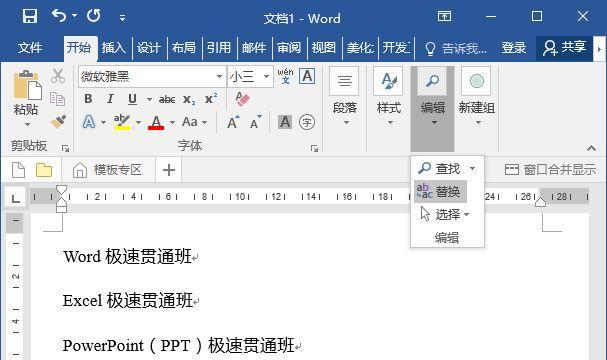Toggle Italic formatting
607x360 pixels.
pyautogui.click(x=110, y=99)
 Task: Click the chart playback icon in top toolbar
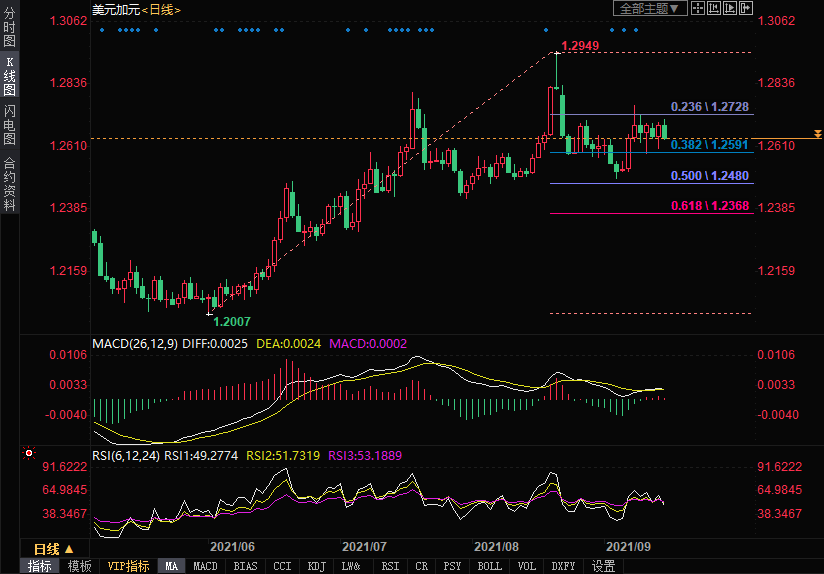(728, 8)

Your assignment:
Transcribe only the lines between the line containing "Task: Click the" and the final line of the listing, inclusive, exactly as they appear; no pictures are to be included.

Task result:
 Task: Click the chart playback icon in top toolbar
(728, 8)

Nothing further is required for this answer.